Aim of the exercise » Note each line in the data below that holds "computer", and copy it.

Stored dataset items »
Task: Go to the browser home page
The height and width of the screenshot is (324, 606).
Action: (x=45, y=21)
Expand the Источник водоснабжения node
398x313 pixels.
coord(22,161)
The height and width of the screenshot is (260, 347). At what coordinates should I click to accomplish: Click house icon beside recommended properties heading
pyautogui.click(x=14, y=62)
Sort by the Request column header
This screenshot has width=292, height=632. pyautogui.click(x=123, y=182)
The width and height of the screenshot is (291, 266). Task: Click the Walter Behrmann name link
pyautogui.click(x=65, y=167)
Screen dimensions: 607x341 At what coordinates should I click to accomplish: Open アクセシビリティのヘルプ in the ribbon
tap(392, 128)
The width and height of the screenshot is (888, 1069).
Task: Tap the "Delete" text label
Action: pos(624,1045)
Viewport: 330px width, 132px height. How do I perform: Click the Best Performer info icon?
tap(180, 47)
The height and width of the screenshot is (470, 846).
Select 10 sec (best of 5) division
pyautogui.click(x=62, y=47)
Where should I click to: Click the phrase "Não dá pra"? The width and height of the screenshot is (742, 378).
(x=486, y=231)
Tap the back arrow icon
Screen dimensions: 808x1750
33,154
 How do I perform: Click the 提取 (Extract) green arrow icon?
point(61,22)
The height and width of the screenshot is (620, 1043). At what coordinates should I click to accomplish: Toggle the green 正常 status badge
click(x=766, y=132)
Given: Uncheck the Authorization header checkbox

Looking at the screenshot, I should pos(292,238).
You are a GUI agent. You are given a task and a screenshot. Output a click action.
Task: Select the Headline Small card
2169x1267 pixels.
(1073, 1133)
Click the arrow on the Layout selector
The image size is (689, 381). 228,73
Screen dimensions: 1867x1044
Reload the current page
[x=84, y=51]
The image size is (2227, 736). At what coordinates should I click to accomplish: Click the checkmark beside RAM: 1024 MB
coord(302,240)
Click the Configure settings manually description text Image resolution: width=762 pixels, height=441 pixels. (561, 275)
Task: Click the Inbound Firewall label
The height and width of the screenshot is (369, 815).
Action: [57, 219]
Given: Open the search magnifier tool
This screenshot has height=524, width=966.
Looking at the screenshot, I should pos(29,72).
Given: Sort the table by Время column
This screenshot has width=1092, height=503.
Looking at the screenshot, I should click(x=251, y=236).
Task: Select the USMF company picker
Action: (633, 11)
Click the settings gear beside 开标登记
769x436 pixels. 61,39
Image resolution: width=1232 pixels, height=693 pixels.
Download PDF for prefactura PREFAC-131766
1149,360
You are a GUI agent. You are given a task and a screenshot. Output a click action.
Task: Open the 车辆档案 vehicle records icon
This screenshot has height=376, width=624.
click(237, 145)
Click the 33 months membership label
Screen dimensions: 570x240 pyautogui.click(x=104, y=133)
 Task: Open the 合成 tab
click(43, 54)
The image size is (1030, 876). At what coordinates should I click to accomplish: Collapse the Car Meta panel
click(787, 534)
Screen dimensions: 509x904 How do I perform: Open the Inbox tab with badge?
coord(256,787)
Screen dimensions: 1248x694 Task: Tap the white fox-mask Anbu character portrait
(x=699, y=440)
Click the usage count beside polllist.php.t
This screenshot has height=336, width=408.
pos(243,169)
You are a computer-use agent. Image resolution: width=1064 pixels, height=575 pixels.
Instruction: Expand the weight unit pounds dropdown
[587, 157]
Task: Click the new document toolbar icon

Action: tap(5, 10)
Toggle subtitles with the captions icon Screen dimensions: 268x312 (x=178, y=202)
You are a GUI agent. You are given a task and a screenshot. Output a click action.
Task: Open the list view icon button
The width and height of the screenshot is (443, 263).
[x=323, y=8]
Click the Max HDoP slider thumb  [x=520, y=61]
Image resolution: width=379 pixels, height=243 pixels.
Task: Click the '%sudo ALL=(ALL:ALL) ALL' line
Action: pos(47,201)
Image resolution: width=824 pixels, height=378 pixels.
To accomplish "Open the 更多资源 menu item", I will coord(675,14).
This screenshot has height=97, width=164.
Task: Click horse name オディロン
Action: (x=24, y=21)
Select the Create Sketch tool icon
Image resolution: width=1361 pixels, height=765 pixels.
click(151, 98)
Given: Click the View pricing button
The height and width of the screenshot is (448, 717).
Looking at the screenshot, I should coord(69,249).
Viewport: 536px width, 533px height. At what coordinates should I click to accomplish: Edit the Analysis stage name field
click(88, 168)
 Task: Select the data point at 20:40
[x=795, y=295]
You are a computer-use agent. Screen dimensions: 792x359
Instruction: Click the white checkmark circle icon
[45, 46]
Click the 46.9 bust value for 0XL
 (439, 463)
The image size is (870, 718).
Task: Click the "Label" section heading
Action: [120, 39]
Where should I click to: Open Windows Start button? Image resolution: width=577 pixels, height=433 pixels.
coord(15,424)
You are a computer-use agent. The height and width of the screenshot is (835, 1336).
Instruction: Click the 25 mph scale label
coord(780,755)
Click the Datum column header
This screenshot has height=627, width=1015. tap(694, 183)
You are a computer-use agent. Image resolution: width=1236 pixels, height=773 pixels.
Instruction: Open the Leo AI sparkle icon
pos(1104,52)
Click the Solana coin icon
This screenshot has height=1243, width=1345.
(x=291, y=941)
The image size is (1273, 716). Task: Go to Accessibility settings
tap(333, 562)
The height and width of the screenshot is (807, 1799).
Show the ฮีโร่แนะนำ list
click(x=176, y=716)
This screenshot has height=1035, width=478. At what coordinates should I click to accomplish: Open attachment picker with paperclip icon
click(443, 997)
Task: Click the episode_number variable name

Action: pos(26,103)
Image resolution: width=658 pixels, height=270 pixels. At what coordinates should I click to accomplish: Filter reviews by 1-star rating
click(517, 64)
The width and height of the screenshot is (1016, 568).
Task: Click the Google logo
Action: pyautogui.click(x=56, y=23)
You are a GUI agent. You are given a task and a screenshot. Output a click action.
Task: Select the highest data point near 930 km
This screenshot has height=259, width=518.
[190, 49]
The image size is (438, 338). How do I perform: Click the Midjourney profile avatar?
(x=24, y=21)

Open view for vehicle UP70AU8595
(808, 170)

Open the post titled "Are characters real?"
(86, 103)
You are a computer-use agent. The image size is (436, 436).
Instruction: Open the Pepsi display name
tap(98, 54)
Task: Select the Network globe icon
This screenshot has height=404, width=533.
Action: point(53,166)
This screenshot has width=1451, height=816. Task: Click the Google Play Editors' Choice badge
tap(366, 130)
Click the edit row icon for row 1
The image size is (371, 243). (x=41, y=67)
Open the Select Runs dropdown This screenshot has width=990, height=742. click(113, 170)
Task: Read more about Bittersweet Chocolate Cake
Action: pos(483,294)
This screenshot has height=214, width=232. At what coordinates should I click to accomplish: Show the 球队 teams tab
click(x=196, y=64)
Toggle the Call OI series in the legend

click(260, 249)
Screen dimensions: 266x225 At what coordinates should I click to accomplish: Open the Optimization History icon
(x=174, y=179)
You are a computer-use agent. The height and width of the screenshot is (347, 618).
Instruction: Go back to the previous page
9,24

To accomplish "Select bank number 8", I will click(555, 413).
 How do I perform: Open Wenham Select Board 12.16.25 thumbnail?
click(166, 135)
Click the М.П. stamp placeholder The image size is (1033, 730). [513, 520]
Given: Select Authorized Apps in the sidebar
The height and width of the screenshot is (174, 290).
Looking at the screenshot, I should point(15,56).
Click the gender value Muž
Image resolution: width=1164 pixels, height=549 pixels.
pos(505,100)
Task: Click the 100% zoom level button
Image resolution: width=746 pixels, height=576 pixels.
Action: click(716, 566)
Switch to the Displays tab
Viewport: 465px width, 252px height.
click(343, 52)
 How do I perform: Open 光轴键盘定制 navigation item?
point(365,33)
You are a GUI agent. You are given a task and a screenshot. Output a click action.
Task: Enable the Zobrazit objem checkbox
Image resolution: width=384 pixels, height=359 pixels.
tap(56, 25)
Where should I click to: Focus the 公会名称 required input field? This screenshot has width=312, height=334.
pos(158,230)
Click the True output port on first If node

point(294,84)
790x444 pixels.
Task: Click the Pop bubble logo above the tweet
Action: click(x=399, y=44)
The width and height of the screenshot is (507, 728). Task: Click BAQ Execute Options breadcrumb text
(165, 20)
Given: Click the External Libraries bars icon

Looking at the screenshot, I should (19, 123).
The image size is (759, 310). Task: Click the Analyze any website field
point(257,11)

Task answer »
You are a computer-use agent. Image resolution: width=1064 pixels, height=575 pixels.
You are a computer-use agent. Screen dimensions: 792x359
You are a computer-use agent. The height and width of the screenshot is (835, 1336).
You are a computer-use agent. Image resolution: width=1236 pixels, height=773 pixels.
You are a computer-use agent. The image size is (436, 436).
You are a computer-use agent. The height and width of the screenshot is (347, 618).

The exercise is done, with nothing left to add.